▶ [ASSIGNED TASK]
After finding the line containing "chojnów eu (44, 475)" below, please output that line and each following one through the line containing "przetargi.chojnow.eu (70, 1580)", exactly as written.

[Records contained in a dataset]
=== Section Start ===
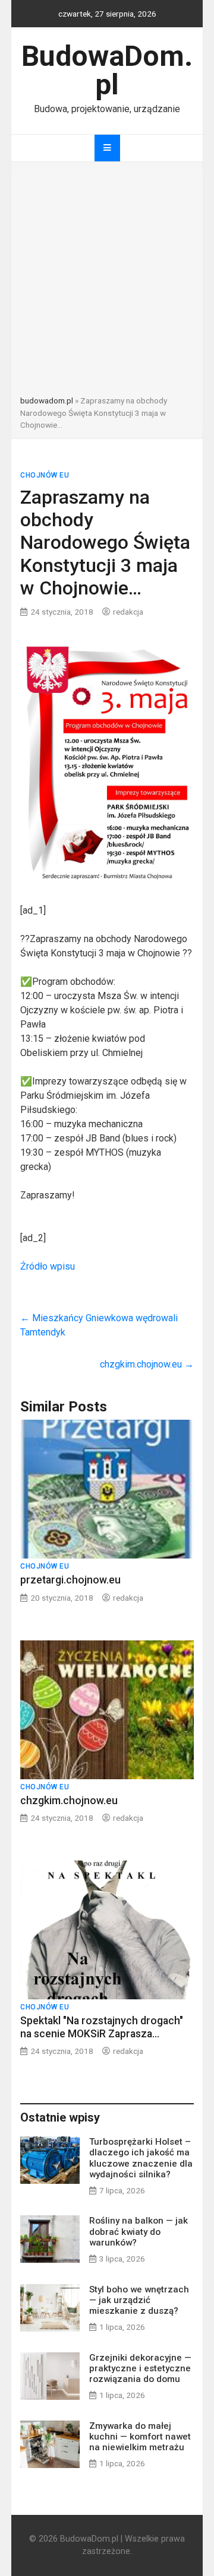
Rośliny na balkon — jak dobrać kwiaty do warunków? (138, 2231)
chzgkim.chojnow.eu (147, 1364)
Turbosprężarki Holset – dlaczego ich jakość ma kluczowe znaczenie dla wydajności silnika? (141, 2158)
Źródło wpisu (47, 1266)
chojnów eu (44, 475)
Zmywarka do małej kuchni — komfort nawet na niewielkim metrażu (140, 2437)
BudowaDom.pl (107, 70)
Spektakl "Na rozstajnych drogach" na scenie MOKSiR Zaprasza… (101, 2027)
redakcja (128, 611)
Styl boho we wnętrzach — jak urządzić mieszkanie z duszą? (139, 2300)
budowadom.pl (46, 400)
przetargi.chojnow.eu (70, 1580)
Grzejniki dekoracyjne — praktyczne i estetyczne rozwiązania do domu (140, 2368)
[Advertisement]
=== Section End ===
▶ [ANSWER FOR THE TASK]
chojnów eu (44, 475)
Zmywarka do małej kuchni — komfort nawet na niewielkim metrażu (140, 2437)
BudowaDom.pl (107, 70)
Spektakl "Na rozstajnych drogach" na scenie MOKSiR Zaprasza… (101, 2027)
redakcja (128, 611)
Styl boho we wnętrzach — jak urządzić mieszkanie z duszą? (139, 2300)
budowadom.pl (46, 400)
przetargi.chojnow.eu (70, 1580)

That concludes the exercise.